Keywords: bioenergetics, cardiogenesis, embryonic stem cells, proteomics, transcriptome

Robust developmental transitions in the bioenergetic system highlights embryonic stem (ES) cell differentiation into the energy-demanding cardiac phenotype, characterized by a switch from glycolytic to oxidative energy metabolism with expansion and maturation of the mitochondrial network [13]. Extensive restructuring of the metabolic transcriptome, underlying cardiogenic differentiation, involves an increased mitochondrial abundance and oxygen consumption with modified copy number of regulators of mitochondrial fusion and fission promoting mitochondrial patterning across cellular compartments [1, 2, 46]. Evolution of the mitochondrial system is paralleled by initiation of electrical activity, and by the buildup of contractile machinery requiring abundant energy supply and synchronization of excitation-contraction coupling [1, 79].
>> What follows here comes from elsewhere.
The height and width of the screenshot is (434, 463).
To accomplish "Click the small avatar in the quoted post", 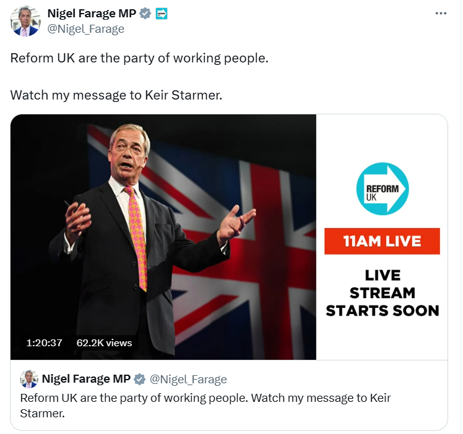I will click(x=28, y=379).
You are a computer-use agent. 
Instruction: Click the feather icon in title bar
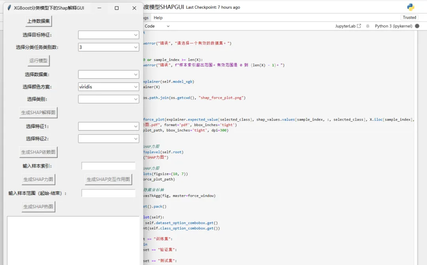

Coordination between increased cellular energy demand and supply is secured through integrated energetic and metabolic signaling circuits composed of phosphotransfer enzymes, which couple mitochondria with cytoplasmic, myofibrillar and nuclear energetic events [1013]. During ES cell-based cardiogenesis, developmental enhancement and restructuring of the major phosphotransfer pathway catalyzed by creatine kinase isoforms provides an energetic continuum between mitochondria and distinct cellular compartments where energy consuming processes reside [8]. Energetic rewiring is further supported by increased expression and abundance of the anchoring protein FHL2, which positions phosphotransfer enzymes to myofibrillar sites of ATP consumption [8, 14, 15]. While these findings implicate a comprehensive remodeling of cellular energetics during stem cell cardiac differentiation, rearrangements within the global energetic network are only partially understood.
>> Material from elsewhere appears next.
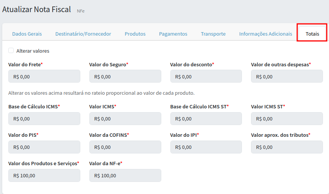
Task: Open the Transporte tab
Action: click(213, 34)
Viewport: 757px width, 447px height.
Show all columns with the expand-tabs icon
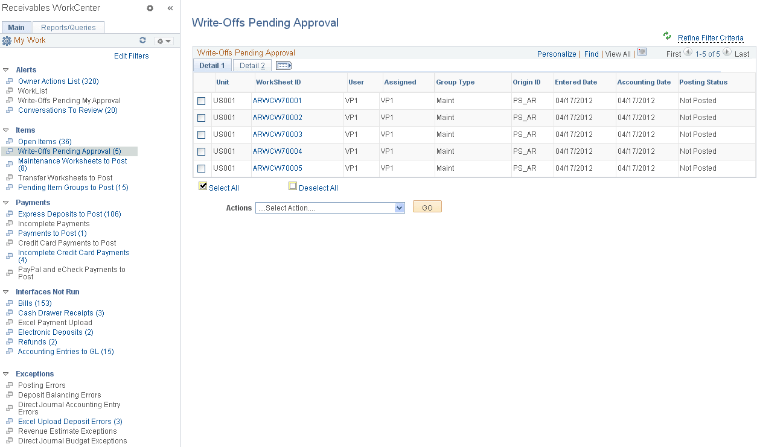coord(284,65)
In particular, glycolytic/glycogenolytic enzymes display an ability to provide a network capacity for transferring and distributing high-energy phosphoryls [10, 13, 1618]. In the adult myocardium, the spatial arrangement of glycolytic/glycogenolytic pathway components extends from mitochondria to cellular ATPases offering a robust phosphotransfer capacity [13, 19]. This property renders glycolysis a partner in the cellular energy distribution network alongside more traditional phosphotransfer pathways catalyzed by creatine and adenylate kinases [12, 13, 20, 21]. Although the significance of glycolytic pathway components have been probed during embryonic development and cell differentiation [2227], the evolution of the entire glycolytic network during stem cell cardiogenesis has not been determined.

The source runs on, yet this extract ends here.